## Source text
* Begin *
Housing Complex: News and Fluff on D.C. Real Estate

Neighborhood Riff-Off

A scene from your local stayawayborhood, perhaps?

A few days ago, I wrote a blog post entitled “The New Gayborhoods?” The commentary was about a story I read in Metro Weekly highlighting three gay-friendly places in the D.C. area. Before I posted the headline, I decided to ask around about the word “gayborhood.” Totally innocuous and politically correct, right? Clearly, I decided it was fine. Actually, better than fine—an inspiration! The world needs more riffs on the word “neighborhood.” Sexist blogger Amanda Hess agrees. In fact, in the last 24 hours, she has proven herself to be passionately committed to neighborhood puns. Let the riff-off begin:

Samuelson:

A bad neighborhood: Stayawayborhood

Hess:

A neighborhood with lots of kids: Playborhood

Samuelson:

A neighborhood with many stucco homes: Clayborhood

A neighborhood with many dance clubs: Swayborhood

An artsy neighborhood: Paper-macheborhood

Oh baby, it’s on…

Hess:

A neighborhood with lots of swingers: Strayborhood

A neighborhood that gets written about a lot: Clicheborhood

A neighborhood that’s a mess: Disarrayborhood

Samuelson:

A very violent neighborhood: Slayborhood

A neighborhood with a lot of fat people: Buffetborhood

And, last but not least…

A neighborhood with lots of stables and horses: Naaaaay-borhood

Oh, oh, oh, Hess has one final follow-up: “Bombay-borhood—for one with a high Indian population.”
* End *
## What you are asked to do
List every neighborhood pun credited to Hess in the riff-off post above.

## Information shown
* Begin *
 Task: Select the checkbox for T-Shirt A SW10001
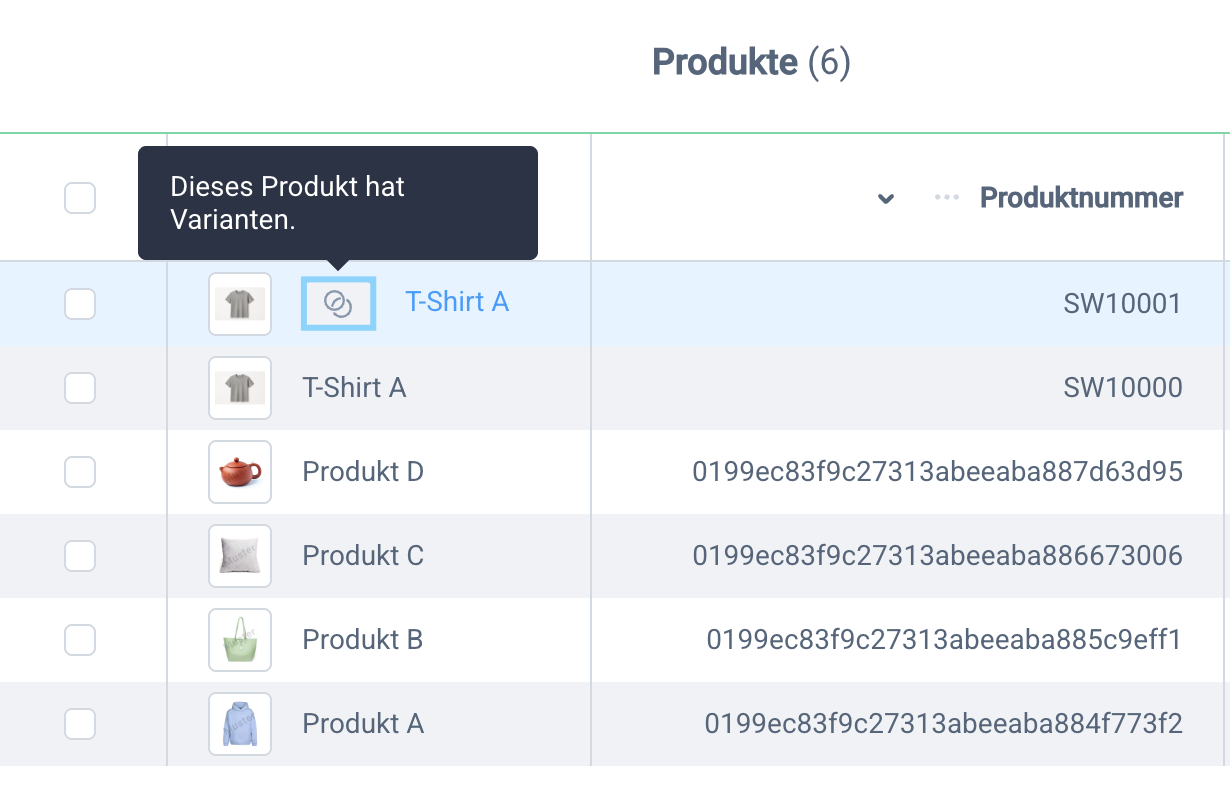coord(80,303)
* End *
## Solution for this problem
Playborhood, Strayborhood, Clicheborhood, Disarrayborhood, Bombay-borhood